As Americans finished Thanksgiving dinner with family and friends, the Organization for Petroleum Exporting Countries (OPEC for short) hosted a small gathering of their own. The agenda was brief. The consequences were significant, though likely not entirely understood.
Pre-meeting data exposed the reality of both excess supply and softness in demand for the commodity known as black gold. Knowing full well that simply maintaining production would trigger a decline in price, the Saudi-led committee voted to hold production steady.
The resulting sell-off has been violent and unrelenting. A sale that began in earnest on Black Friday shows no indication of abating, taking prices per barrel from $73.70 to $54.18 in 21 days.
Toyota Tundra and Ford Super Duty owners are have reason to be particularly thankful. Fuel prices under $2/gallon mean they can now fill their 35-gallon tanks for less than a Benjamin. The savings at the pump appear to be translating into immediate spending elsewhere. Low-end retailers in particular may find this month to be the merriest Christmas in recent memory.
While there is no mistaking that lower oil prices are translating into a large unexpected present under the tree of the American consumer this season, even a cursory analysis identifies some obvious losers and a host of growing uncertainties.
Wal-Mart’s gain is clearly Venezuela’s pain. For a country whose economy is entirely dependent on oil plunging prices has brought economic instability and political unrest. In the midst of the turmoil Venezuela has gotten particularly chummy with China. It’ll be interesting to see how the world’s largest creditor nation “partners” with the former Spanish colony now teetering on bankruptcy because its precious commodity is out of favor.
As if Russia needed more trouble, oil’s slide has abetted the plummeting of the ruble. Russia even had to lower Vodka prices to keep people happy (or at least sedated) this holiday season. Tensions are high in Nigeria, Libya and other African nations as well.
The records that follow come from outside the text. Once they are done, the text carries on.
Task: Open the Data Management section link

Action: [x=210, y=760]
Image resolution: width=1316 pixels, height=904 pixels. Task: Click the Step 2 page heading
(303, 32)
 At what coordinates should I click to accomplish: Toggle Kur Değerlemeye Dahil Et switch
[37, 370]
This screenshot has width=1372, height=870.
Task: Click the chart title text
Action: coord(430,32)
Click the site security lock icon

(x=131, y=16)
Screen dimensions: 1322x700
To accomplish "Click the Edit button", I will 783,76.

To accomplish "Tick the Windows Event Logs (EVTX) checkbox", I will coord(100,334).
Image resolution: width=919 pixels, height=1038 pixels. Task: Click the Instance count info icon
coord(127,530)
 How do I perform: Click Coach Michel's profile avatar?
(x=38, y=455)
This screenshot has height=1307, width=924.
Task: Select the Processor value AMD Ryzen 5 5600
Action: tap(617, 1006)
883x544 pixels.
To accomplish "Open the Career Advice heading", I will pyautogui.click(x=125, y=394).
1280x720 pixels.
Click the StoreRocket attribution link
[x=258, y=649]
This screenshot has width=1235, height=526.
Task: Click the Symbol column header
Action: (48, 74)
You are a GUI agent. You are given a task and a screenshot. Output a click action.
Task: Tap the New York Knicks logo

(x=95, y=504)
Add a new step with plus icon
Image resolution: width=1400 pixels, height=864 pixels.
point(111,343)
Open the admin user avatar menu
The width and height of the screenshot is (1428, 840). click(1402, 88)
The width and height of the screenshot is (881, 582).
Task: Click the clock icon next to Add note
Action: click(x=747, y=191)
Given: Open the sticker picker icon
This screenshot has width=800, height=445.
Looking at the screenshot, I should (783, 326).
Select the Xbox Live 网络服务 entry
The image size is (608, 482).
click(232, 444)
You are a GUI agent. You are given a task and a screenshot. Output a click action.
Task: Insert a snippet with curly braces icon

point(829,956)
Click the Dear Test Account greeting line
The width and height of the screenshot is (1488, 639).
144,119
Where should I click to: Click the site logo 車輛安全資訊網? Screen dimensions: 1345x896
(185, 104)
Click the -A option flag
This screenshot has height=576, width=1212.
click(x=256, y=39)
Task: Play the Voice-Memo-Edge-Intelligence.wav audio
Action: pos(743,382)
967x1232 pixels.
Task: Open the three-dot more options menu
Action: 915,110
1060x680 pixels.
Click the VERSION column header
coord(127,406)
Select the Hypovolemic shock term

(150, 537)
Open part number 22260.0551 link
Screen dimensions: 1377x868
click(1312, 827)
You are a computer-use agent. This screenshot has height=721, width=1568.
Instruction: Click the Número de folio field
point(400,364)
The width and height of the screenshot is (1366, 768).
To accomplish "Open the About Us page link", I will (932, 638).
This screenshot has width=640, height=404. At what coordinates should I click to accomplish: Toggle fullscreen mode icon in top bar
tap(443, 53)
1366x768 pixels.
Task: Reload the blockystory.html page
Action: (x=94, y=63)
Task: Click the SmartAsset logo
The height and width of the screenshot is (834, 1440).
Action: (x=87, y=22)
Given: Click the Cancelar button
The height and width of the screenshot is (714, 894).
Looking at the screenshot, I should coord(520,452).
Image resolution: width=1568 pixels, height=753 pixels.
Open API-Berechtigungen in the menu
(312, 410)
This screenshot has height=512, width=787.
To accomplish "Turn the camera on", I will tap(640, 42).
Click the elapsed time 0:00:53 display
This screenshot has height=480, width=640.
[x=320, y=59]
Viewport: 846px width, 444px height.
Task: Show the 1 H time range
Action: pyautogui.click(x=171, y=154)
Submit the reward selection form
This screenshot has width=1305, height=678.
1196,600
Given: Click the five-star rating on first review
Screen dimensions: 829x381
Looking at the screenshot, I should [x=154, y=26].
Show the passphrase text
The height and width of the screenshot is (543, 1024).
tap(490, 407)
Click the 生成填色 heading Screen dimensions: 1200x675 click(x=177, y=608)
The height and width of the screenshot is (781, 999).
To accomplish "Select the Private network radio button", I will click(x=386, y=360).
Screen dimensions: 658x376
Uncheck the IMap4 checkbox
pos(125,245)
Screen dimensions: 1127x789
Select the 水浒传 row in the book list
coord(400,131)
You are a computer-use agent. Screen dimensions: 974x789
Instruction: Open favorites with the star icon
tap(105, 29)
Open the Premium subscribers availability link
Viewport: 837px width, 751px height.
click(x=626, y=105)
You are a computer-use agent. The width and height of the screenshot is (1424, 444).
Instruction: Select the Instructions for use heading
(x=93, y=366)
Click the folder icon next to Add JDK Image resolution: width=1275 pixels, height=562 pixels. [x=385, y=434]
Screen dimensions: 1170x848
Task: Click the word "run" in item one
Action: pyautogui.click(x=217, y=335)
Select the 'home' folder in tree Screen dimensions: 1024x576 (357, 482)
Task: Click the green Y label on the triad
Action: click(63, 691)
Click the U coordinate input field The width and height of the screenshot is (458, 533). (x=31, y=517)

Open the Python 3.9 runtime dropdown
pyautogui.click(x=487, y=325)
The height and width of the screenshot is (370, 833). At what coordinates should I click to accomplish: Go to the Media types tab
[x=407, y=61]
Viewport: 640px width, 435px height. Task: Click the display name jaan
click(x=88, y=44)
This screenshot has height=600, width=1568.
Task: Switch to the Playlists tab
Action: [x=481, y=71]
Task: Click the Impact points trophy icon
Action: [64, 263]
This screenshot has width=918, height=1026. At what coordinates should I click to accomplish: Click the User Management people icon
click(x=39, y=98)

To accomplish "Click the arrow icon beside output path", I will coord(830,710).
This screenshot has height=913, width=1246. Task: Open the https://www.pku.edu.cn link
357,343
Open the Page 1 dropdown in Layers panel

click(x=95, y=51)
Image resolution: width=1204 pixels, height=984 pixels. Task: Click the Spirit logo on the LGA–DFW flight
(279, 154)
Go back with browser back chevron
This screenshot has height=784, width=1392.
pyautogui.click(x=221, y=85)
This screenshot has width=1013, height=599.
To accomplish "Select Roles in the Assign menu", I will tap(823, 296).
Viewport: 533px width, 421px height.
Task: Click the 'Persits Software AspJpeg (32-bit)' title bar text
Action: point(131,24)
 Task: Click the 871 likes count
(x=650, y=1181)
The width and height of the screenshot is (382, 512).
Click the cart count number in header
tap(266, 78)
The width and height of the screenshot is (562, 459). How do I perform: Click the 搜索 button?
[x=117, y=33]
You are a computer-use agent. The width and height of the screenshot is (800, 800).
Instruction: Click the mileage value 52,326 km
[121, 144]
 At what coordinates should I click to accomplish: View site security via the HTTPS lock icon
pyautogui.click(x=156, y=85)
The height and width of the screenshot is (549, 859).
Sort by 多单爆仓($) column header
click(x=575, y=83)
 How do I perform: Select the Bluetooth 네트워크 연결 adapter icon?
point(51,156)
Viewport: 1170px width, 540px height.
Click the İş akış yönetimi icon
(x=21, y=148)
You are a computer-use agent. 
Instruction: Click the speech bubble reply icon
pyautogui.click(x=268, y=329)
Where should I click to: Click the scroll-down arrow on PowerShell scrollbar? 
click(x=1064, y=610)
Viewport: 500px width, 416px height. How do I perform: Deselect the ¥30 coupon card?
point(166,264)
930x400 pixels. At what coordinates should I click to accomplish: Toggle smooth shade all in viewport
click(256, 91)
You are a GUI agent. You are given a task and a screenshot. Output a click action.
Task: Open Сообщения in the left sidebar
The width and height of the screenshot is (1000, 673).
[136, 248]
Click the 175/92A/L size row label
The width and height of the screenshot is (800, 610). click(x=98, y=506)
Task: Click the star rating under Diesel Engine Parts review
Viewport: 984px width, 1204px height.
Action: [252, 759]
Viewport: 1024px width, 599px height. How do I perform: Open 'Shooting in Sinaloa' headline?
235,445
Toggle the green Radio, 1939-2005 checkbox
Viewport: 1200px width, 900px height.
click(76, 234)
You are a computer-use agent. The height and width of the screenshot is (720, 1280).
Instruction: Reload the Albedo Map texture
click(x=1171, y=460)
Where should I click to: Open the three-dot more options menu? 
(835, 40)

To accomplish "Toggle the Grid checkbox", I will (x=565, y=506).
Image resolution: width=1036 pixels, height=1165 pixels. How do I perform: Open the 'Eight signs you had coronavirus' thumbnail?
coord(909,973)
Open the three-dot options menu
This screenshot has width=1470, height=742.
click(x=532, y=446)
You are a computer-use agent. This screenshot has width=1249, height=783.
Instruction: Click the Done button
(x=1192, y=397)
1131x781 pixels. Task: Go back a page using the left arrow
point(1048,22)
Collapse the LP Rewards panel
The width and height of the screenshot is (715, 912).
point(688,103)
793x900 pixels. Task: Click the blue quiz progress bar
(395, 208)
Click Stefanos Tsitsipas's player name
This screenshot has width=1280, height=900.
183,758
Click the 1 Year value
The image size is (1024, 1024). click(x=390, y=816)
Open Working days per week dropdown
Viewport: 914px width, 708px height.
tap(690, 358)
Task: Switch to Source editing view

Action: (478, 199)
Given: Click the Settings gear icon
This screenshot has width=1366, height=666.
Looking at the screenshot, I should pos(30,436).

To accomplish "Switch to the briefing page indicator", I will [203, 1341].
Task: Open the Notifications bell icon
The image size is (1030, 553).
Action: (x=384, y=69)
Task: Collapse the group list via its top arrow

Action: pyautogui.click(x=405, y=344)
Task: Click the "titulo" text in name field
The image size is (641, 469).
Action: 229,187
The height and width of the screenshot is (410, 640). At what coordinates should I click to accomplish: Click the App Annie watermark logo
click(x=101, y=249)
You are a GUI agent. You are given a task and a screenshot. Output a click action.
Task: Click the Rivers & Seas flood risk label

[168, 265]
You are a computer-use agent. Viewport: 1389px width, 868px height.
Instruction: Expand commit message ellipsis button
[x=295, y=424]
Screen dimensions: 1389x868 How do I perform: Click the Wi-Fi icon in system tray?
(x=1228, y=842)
Saudia Arabia essentially sent roughnecks in North Dakota and West Texas a big lump of coal this Christmas. The royal family can extract black gold for a fraction of the cost incurred by domestic shale producers. The couchsurfing market in Midland, Texas has already hit the skids, a likely harbinger to billions in reduced capital expenditures in the year ahead.
While most expect oil prices to eventually recover, investors are wise to keep an eye on prices in 2015 lest these black gold dominos knock something else over in the meantime.